4. You thought I should have gotten the manager to open N's drawer to give you your $3.24. Really? We are trained to make things expedient for you. Now if the manager had been in the office, then it would have been relatively expedient for you. But it was a busy holiday Saturday. Likely as not, he wasn't in the office. He might have been in one of three coolers. Or the freezer. Or the electrical room. Or the men's room, checking the porter's work. Or in one of the other two stores, helping out or doing manager work. Or he could have been outside in the shed! He legit could have been anywhere. Did you REALLY want to wait for me to go get him? You know what I think? I think if I had gone to get him, and made you wait, THAT would have been "rude" in your eyes. If I'd given you silver, you'd have wanted gold, and if I'd given you gold, you'd have kvetched because it wasn't platinum.
5. You made an excessive scene when we did our best to help you, and in so doing, put an unhappy cap on an already very stressful day; ostensibly you did this in N's defense. Well, I'm sure N will be thinking of you (and not in a good way, as you made her feel awkward and uncomfortable, in her own words) when we have to do this busyness all over again in a few weeks.

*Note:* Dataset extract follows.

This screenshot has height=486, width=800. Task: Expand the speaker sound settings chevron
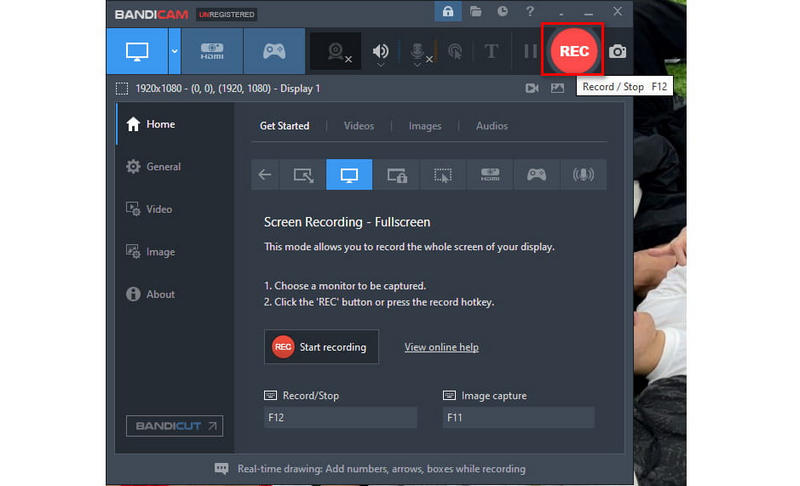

Thank you for helping me illustrate to N, however, that it is possible to walk away from an unpleasant encounter, even when the provocateur is determined to carry it on ad nauseam just a few feet away from you. That's something she'd have never believed unless she'd seen it with her own eyes.
The fact that you were (deliberately?) obtuse to the above, and not interested in listening or engaging in any syllogism on the matter, but instead were committed to mouth-ahead-of-brain says a lot about you. Just as the fact that I have gone to the lengths of writing a post like this, when I have worked for almost 22 years at The Plaza, and have been largely silent about my job (in more than 11 years of posting on two blogs!), and the folks like you that I run into there, says a lot about my level of frustration with the amount of excrement consumption I must undertake at my job on a weekly basis.
You are not winning this blog's dubious distinction today because the things you did and said are really so unusual, but exactly because they have become commonplace. Pervasive. The customer is always right, aren't they? Even when they don't know jack.
The fact is, that if you were to, God forbid, suffer a sudden reversal of fortune, and come to my Coffee Paradise to work, chances are you would be trained by me (Wouldn't that be fun?! Could you imagine the certification test I would give you?! I'm rubbing my hands together, thinking of it, lol). And if you were, it would take at least two weeks before you would know enough about my job to be certified as a Big-Time Coffee Drink Maker. That means two, maybe three weeks before you could even be left behind the bar alone. And 4-6 weeks before you'd really be confident that you knew how to do 90% of the job 90% of the time. Not to mention understanding the intricacies of The Plaza's foreign-owned corporation, as well as obeying the laws of four different entities, when most folks have only a rudimentary concept of how restaurants really run, evidenced by my having to explain 1-4, above.
So I'd appreciate it if you and your kind would stop telling me all about my job and how to do it, having drawn conclusions on same during, on average, a five-minute visit, Peabody.
(I thank my regular readers for indulging me by allowing me to go on a bit, as they say, for the purpose of edifying a certain segment of the population, not to mention venting).